→ **Directive**
Please copy out every line between the lines holding "1445x1083 pixels. How do I perform: Click the grey" and "(x=62, y=279)", inclusive, and nothing else, keeping each entry's wording as it is but multiplying each coordinate in the answers by 2.6, rounded to a whole number with halves going up. Leave all other numbers unchanged.
┏━━
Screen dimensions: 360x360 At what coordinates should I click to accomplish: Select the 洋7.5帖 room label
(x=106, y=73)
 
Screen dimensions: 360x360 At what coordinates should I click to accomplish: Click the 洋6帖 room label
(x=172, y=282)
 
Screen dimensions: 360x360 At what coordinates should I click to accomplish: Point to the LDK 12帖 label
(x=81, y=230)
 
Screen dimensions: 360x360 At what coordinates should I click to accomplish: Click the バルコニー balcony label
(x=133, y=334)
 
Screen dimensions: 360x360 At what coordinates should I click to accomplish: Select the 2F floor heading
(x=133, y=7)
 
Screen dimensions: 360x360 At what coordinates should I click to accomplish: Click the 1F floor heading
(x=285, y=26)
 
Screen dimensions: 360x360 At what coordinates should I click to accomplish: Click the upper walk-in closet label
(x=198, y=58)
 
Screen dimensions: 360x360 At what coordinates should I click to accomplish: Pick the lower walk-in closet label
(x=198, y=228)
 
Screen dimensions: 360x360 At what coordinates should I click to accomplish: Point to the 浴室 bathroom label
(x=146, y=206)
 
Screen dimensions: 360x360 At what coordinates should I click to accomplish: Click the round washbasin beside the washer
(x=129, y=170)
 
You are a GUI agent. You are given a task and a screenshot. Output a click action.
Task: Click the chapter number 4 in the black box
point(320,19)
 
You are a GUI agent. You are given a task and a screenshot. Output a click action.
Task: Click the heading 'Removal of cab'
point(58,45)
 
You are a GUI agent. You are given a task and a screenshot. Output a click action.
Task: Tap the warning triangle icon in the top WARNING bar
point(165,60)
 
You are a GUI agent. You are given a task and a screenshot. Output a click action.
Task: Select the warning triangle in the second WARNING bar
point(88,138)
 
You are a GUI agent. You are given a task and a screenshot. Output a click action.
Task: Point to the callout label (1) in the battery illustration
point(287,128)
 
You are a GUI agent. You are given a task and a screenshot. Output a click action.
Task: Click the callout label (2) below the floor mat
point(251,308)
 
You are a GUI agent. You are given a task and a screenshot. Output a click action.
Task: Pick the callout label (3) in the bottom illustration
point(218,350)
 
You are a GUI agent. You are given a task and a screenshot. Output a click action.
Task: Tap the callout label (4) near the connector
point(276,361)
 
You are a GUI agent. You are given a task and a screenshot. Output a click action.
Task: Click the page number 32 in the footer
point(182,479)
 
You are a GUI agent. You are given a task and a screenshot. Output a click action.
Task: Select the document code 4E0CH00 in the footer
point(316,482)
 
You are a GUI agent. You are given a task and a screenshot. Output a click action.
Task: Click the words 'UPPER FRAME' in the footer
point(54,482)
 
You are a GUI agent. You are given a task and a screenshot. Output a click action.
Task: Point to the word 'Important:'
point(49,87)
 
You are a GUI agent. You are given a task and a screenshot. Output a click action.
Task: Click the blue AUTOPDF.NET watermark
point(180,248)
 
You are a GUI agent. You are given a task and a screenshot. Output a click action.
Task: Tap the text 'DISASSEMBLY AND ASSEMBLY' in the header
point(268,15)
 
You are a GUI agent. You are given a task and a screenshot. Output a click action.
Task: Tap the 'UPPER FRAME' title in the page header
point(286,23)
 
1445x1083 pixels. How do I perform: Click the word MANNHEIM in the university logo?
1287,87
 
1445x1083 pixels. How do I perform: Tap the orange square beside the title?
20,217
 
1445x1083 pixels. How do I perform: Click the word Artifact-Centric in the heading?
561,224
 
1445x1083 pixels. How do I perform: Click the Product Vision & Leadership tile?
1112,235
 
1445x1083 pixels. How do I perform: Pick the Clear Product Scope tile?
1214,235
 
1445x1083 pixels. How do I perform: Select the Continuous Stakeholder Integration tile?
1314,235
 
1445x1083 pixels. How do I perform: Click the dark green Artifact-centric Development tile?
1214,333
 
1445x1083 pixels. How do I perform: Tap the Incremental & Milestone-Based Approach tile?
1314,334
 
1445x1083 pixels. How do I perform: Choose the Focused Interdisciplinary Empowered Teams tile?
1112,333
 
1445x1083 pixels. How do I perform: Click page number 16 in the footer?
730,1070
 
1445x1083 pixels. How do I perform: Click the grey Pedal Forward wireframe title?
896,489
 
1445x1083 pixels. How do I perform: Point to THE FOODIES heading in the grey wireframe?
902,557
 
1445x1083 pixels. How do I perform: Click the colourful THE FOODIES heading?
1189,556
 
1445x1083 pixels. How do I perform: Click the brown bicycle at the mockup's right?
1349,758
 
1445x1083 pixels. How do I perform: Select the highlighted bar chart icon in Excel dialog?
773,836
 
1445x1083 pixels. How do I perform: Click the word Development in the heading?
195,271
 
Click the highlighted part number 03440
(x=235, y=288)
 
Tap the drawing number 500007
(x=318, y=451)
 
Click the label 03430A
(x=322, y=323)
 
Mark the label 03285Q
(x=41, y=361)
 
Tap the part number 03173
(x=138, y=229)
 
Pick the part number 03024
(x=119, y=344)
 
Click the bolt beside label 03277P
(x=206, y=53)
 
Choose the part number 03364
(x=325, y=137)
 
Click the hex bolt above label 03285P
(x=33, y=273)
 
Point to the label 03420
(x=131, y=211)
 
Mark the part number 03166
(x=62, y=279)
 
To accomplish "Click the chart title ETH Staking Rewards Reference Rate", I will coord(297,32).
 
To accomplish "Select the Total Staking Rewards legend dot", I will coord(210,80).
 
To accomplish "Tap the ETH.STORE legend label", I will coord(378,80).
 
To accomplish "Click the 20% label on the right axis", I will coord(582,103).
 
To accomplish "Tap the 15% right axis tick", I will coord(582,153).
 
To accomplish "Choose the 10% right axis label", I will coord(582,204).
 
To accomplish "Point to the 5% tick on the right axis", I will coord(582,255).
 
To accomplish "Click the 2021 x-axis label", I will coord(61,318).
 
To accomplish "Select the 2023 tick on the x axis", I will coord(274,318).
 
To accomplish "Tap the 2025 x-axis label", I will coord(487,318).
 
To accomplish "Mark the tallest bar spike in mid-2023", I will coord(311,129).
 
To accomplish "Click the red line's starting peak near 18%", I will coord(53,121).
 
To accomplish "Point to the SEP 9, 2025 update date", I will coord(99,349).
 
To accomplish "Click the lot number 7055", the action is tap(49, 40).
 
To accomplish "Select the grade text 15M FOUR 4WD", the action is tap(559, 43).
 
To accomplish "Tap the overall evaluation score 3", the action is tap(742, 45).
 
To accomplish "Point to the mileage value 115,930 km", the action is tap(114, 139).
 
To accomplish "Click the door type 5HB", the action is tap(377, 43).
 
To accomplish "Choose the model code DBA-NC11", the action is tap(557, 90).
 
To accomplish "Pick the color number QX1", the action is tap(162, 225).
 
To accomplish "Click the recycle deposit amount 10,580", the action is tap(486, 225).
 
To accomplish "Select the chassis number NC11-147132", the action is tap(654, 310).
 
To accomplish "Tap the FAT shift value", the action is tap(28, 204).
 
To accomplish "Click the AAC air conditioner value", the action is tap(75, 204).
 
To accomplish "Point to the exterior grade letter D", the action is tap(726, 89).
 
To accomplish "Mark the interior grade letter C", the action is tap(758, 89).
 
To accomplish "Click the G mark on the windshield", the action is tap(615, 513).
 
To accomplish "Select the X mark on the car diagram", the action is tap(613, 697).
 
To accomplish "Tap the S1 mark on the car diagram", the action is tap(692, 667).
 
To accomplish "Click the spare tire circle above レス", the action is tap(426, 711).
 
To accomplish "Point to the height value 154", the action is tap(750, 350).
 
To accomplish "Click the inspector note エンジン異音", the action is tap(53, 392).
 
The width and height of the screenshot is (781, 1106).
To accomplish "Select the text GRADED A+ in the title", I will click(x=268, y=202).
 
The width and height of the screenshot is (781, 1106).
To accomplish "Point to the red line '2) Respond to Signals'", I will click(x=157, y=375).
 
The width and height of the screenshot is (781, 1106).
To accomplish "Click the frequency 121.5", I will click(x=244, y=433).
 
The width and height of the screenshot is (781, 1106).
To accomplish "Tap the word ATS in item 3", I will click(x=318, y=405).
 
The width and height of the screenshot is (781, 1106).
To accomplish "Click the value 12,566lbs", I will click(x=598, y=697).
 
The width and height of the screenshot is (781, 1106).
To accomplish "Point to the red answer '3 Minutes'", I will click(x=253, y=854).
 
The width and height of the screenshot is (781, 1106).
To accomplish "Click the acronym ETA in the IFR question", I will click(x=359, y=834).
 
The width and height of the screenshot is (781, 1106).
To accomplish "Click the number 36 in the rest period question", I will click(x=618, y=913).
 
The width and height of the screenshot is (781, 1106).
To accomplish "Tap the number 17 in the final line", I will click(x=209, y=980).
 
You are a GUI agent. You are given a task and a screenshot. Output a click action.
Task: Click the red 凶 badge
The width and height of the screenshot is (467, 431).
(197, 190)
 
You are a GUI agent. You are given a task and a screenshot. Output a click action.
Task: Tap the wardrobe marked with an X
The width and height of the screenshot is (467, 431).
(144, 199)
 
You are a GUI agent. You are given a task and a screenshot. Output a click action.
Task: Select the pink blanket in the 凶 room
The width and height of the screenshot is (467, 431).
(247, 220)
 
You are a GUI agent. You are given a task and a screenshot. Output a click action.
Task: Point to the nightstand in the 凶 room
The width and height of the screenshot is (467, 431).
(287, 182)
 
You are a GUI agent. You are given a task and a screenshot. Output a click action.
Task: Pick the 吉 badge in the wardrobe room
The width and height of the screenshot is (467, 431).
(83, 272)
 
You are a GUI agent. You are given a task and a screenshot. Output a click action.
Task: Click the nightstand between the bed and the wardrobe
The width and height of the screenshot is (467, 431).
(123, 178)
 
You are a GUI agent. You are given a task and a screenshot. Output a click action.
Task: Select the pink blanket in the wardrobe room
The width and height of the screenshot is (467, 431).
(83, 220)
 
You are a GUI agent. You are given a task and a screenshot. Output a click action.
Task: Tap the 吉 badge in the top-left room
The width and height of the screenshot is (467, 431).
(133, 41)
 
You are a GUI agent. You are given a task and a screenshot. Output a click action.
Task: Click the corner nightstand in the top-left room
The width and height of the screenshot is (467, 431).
┗━━
→ **The solution**
1445x1083 pixels. How do I perform: Click the grey Pedal Forward wireframe title?
2330,1271
 
1445x1083 pixels. How do I perform: Point to THE FOODIES heading in the grey wireframe?
2345,1448
 
1445x1083 pixels. How do I perform: Click the colourful THE FOODIES heading?
3091,1446
 
1445x1083 pixels. How do I perform: Click the brown bicycle at the mockup's right?
3507,1971
 
1445x1083 pixels. How do I perform: Select the highlighted bar chart icon in Excel dialog?
2010,2174
 
1445x1083 pixels. How do I perform: Click the word Development in the heading?
507,705
 
Click the highlighted part number 03440
(x=611, y=749)
 
Tap the drawing number 500007
(x=827, y=1173)
 
Click the label 03430A
(x=837, y=840)
 
Mark the label 03285Q
(x=107, y=939)
 
Tap the part number 03173
(x=359, y=595)
 
Pick the part number 03024
(x=309, y=894)
 
Click the bolt beside label 03277P
(x=536, y=138)
 
Choose the part number 03364
(x=845, y=356)
 
Click the hex bolt above label 03285P
(x=86, y=710)
 
Point to the label 03420
(x=341, y=549)
 
Mark the part number 03166
(x=161, y=725)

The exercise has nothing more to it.